PORTLAND, Ore. -- A critical navigation lock at the mighty Bonneville Dam on the Columbia River has shut down because of cracked concrete, meaning huge barges that transport millions of tons of wheat, wood and other goods from the inland Pacific Northwest to the Pacific Ocean for export are at a standstill.
The closure comes at the peak of wheat harvest and could be devastating for farmers who ship to Asia via barges that fill up at more than two dozen grain elevators along the river network as far inland as Lewiston, Idaho.
Many of those barges are now stranded above the dam, unable to reach deep water export terminals on the Pacific Ocean.
"All the growers have done their part, they've raised high quality wheat and they want to get it out to feed the world," said Kristin Meira, executive director of the Pacific Northwest Waterways Association.

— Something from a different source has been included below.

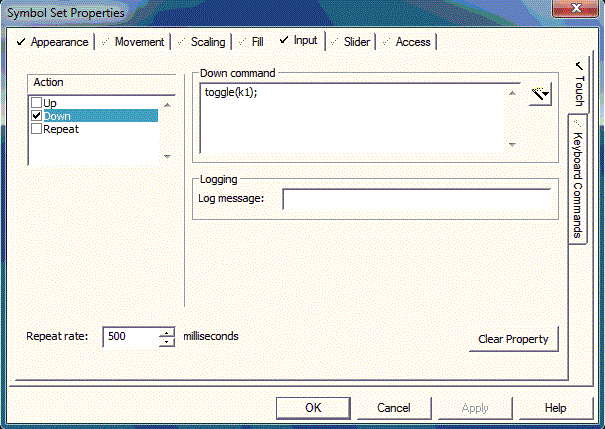Enable the Up action checkbox
The height and width of the screenshot is (429, 605).
(x=37, y=103)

The crack in the concrete sill was discovered late last week and the lock was drained of all water over the weekend. On Monday, crews were working to demolish the faulty concrete section so repairs could begin, said Chris Gaylord, a spokesman for the U.S. Army Corps of Engineers in Portland, Oregon.

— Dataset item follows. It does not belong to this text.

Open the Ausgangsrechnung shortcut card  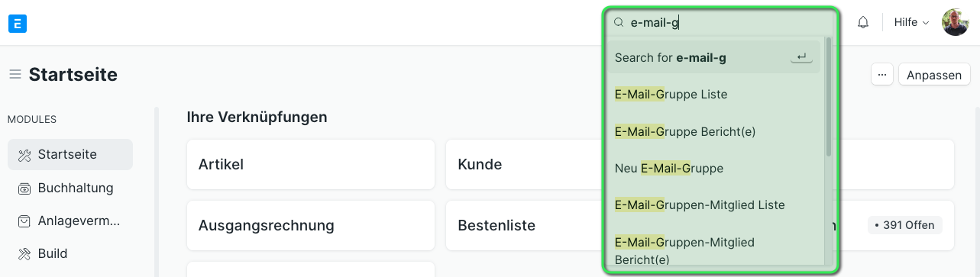(x=311, y=226)
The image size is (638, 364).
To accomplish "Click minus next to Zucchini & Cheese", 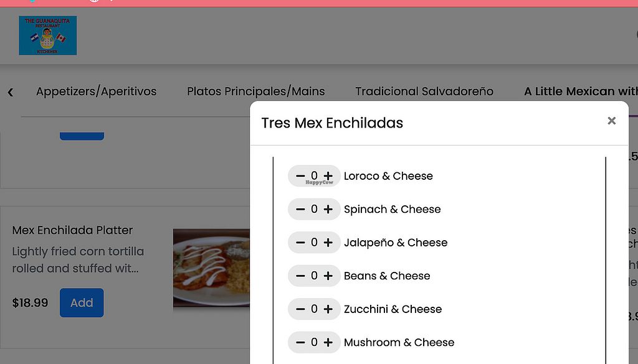I will click(300, 309).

It was unclear when the repairs would be done.
"We're trying to be really, really transparent and feed people updates as quickly as possible," he said. "We've been getting work done out there as quickly as possible."
It's not known what caused the damage; the locks are maintained annually.
The damage means that barges headed upstream can't travel the Columbia River past the Bonneville Dam and those headed downriver toward the Pacific Ocean are stuck behind the Bonneville -- effectively putting a chokehold on all river commerce in a huge swath of the Pacific Northwest from eastern Oregon and Washington to Idaho.